What do you guys think? Lol...


----------



## Tick Dickler (Feb 4, 2014)

drewski said:


> So when I went to the rainbow gathering last year in Montana, I met a really interesting dude whose name I will not share. We would run into each other randomly but we shared a bro connection that stood out more than others and became good friends.
> 
> He didn't seem like he had any serious screws loose in his head or anything like that, but he told me something interesting/funny and I've always wondered if it could be true, so I'm seeing if anyone else has heard this. He definitely was not fucking with me and was completely serious though. I know there are a lot of strange, creative, and just plain fuckin' looney people at Rainbow from what I saw so don't think I believe this to be true or that I think it's the coolest thing ever either.
> 
> ...



there are real fight clubs in russia. those maddafakas are crazy.


----------



## drewski (Feb 4, 2014)

I beleedat sheeit!


----------



## the faktzz (Feb 5, 2014)

I have thought that many times about the space needle.


----------



## wizehop (Feb 5, 2014)

Tyler Durden hopped trains...I like it.


----------



## autumn (Feb 5, 2014)

That was the funniest thing I've read in a while. Thanks for the laugh man.
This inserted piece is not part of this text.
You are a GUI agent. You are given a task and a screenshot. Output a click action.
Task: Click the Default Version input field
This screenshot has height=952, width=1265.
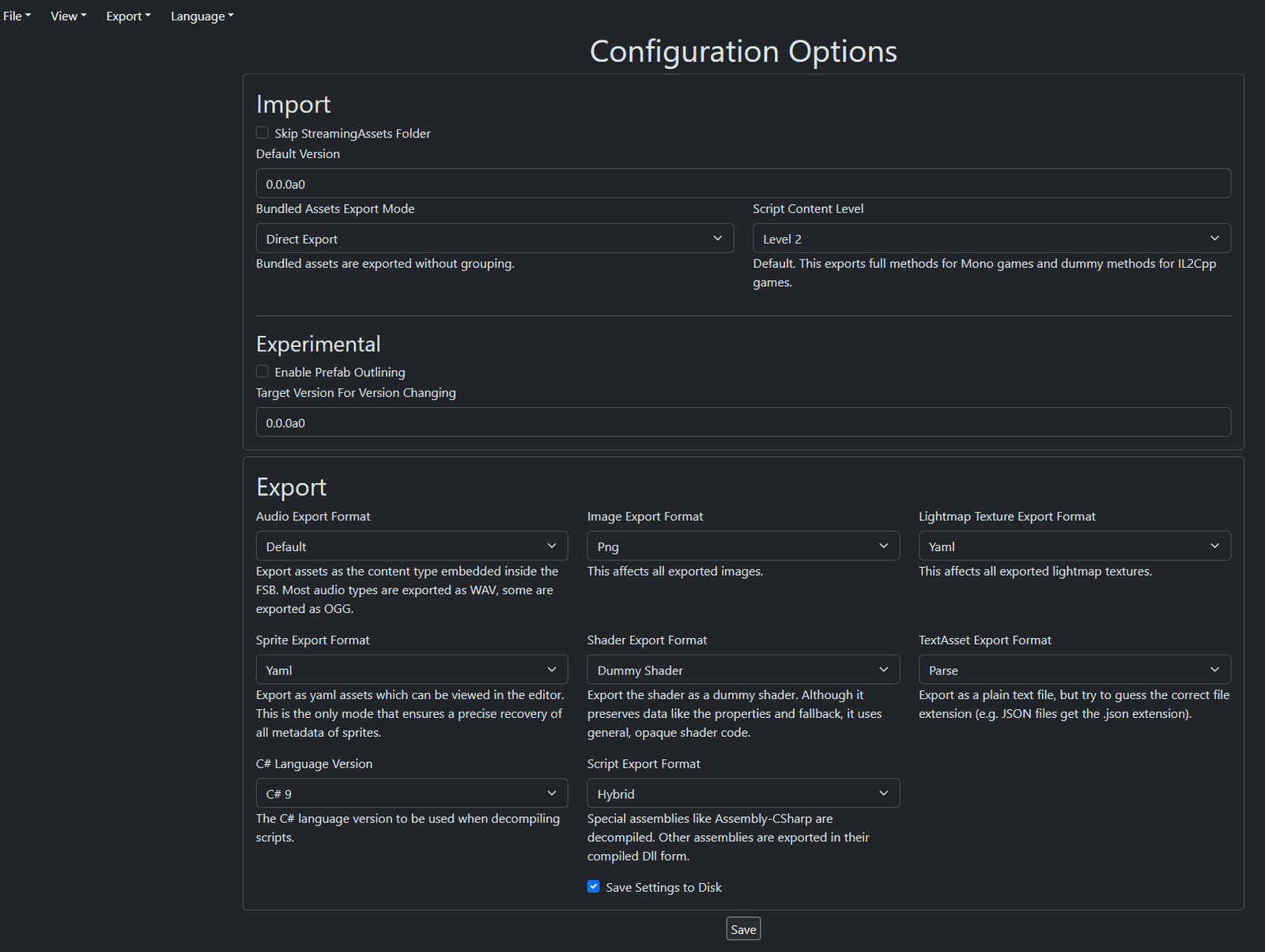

I've had someone insist that I'm an alien, hence my username.


----------



## Matt Derrick (Feb 5, 2014)

i believe the fight club concept was taken from real fight clubs in portland. most of the stuff from that book was borrowed from stuff in portland where the author lives.


----------



## drewski (Feb 6, 2014)

Matt Derrick said:


> i believe the fight club concept was taken from real fight clubs in portland. most of the stuff from that book was borrowed from stuff in portland where the author lives.



Gotcha. I wasn't aware there were actual fight clubs in portland but I guess they could be anywhere. I knew that was where Chuck Palahniuk was from, but the person I mentioned was basically saying that Chuck took those concepts not just from actual fight clubs, but from a book that an actual tyler durden wrote himself that was like double in thickness lol.


----------